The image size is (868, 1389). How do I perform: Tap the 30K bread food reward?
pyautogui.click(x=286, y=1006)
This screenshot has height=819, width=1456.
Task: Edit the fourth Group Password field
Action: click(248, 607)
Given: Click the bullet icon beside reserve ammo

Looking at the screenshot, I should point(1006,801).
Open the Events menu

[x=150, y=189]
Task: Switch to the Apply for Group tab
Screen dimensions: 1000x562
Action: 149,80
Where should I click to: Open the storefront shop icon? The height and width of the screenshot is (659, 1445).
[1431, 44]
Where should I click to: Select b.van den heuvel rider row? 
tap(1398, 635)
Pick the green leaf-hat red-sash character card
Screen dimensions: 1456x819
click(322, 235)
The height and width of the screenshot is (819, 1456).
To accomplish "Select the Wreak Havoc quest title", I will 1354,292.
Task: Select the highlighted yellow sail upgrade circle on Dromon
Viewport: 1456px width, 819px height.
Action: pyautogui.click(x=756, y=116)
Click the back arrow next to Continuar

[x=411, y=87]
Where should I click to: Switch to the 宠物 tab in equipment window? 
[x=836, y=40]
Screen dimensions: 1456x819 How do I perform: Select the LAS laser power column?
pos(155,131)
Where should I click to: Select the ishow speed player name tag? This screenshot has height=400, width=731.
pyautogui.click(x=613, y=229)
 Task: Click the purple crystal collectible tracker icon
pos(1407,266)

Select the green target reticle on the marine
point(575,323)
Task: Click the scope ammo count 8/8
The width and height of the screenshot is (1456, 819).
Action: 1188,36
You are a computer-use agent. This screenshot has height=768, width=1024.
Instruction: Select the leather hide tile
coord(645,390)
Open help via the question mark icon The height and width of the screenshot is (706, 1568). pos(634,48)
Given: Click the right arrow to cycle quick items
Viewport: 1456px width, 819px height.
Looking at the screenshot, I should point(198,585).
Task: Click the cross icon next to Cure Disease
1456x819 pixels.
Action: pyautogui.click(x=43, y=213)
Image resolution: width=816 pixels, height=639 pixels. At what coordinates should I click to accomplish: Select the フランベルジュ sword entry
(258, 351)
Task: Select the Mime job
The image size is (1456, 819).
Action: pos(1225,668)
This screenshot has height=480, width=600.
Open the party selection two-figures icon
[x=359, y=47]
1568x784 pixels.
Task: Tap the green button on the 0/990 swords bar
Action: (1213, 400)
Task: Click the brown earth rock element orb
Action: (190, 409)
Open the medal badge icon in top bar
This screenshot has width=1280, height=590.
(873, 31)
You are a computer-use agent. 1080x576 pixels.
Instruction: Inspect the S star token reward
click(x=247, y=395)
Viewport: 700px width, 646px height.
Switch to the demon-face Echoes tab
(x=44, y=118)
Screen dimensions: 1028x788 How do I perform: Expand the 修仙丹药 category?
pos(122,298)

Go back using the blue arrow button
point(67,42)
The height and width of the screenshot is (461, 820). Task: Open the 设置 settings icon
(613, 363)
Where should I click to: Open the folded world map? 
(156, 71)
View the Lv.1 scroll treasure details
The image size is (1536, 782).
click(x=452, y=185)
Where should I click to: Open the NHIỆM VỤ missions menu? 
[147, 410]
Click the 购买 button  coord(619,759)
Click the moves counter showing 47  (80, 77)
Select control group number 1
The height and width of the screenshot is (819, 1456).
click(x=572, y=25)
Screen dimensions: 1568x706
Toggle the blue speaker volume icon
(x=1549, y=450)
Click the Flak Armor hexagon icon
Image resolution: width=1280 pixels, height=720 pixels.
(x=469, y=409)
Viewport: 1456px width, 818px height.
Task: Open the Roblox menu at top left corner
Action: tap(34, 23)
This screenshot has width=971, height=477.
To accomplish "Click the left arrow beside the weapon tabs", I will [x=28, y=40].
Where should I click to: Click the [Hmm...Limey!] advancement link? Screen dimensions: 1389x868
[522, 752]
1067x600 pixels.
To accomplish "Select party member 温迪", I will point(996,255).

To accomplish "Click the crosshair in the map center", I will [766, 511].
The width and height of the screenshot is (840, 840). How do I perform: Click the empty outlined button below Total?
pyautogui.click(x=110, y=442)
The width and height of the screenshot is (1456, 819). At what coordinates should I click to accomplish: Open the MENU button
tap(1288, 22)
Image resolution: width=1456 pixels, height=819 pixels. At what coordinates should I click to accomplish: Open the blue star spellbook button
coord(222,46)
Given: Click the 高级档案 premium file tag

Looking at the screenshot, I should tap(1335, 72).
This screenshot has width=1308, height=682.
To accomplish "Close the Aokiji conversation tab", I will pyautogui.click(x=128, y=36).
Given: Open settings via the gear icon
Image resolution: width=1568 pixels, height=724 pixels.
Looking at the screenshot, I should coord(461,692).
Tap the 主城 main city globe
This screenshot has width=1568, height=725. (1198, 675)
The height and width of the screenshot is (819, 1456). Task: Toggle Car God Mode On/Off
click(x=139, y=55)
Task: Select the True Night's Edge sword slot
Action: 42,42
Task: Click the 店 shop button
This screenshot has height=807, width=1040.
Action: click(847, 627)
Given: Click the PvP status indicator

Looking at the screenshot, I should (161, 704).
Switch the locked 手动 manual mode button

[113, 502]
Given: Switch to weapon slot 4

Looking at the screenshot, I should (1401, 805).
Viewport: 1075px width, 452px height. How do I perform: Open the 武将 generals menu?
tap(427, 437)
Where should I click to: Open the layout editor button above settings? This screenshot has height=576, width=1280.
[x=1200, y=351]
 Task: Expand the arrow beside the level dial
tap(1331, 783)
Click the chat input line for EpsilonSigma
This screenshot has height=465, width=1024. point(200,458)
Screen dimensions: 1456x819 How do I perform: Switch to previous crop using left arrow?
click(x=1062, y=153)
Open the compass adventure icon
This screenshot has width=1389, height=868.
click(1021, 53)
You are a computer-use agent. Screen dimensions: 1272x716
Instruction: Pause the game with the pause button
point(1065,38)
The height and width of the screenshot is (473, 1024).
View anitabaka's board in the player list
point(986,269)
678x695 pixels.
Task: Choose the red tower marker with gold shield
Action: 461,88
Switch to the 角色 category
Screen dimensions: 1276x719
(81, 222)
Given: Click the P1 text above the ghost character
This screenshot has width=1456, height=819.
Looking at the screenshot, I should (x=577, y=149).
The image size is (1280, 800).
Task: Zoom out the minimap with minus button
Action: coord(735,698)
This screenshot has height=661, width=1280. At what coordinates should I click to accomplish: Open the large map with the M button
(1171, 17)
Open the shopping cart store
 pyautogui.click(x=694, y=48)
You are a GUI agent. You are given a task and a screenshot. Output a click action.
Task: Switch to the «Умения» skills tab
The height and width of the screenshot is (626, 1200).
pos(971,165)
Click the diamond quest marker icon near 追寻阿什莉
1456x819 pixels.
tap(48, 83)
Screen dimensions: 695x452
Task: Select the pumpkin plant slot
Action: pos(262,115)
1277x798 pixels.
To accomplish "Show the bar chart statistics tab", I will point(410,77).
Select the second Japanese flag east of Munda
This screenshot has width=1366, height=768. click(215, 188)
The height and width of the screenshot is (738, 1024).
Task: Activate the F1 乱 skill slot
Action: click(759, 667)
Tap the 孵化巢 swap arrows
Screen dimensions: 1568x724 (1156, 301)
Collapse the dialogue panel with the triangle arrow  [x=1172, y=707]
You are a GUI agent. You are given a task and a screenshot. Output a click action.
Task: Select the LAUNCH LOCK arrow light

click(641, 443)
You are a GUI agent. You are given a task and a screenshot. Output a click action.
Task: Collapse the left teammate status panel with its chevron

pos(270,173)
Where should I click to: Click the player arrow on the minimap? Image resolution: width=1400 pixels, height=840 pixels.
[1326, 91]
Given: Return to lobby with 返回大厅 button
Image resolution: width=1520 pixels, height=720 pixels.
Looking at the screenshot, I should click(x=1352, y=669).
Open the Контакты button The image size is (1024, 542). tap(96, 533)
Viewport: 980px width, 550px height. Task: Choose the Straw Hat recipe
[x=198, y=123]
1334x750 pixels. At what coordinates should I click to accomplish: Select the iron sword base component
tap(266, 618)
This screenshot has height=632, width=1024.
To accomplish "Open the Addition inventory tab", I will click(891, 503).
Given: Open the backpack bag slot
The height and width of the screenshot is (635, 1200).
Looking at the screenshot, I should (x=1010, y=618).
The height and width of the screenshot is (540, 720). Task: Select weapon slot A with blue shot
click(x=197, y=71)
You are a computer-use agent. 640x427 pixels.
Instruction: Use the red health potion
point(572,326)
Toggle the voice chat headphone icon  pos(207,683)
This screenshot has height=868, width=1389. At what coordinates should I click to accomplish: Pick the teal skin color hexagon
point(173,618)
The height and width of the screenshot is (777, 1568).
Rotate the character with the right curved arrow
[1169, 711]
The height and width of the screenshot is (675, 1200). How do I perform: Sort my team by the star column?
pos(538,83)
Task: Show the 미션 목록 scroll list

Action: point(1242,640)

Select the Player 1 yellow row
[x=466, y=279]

· · ·

→ **Set exercise**:
Convert the lines, starting at the first one and ending at the one containing "pos(155,131)", into a Markdown table with the columns Row and Line. Omit blank lines.

→ **Response**:
| Row | Line |
|---|---|
| 1 | The image size is (868, 1389). How do I perform: Tap the 30K bread food reward? |
| 2 | pyautogui.click(x=286, y=1006) |
| 3 | This screenshot has height=819, width=1456. |
| 4 | Task: Edit the fourth Group Password field |
| 5 | Action: click(248, 607) |
| 6 | Given: Click the bullet icon beside reserve ammo |
| 7 | Looking at the screenshot, I should point(1006,801). |
| 8 | Open the Events menu |
| 9 | [x=150, y=189] |
| 10 | Task: Switch to the Apply for Group tab |
| 11 | Screen dimensions: 1000x562 |
| 12 | Action: 149,80 |
| 13 | Where should I click to: Open the storefront shop icon? The height and width of the screenshot is (659, 1445). |
| 14 | [1431, 44] |
| 15 | Where should I click to: Select b.van den heuvel rider row?  |
| 16 | tap(1398, 635) |
| 17 | Pick the green leaf-hat red-sash character card |
| 18 | Screen dimensions: 1456x819 |
| 19 | click(322, 235) |
| 20 | The height and width of the screenshot is (819, 1456). |
| 21 | To accomplish "Select the Wreak Havoc quest title", I will 1354,292. |
| 22 | Task: Select the highlighted yellow sail upgrade circle on Dromon |
| 23 | Viewport: 1456px width, 819px height. |
| 24 | Action: pyautogui.click(x=756, y=116) |
| 25 | Click the back arrow next to Continuar |
| 26 | [x=411, y=87] |
| 27 | Where should I click to: Switch to the 宠物 tab in equipment window?  |
| 28 | [x=836, y=40] |
| 29 | Screen dimensions: 1456x819 How do I perform: Select the LAS laser power column? |
| 30 | pos(155,131) |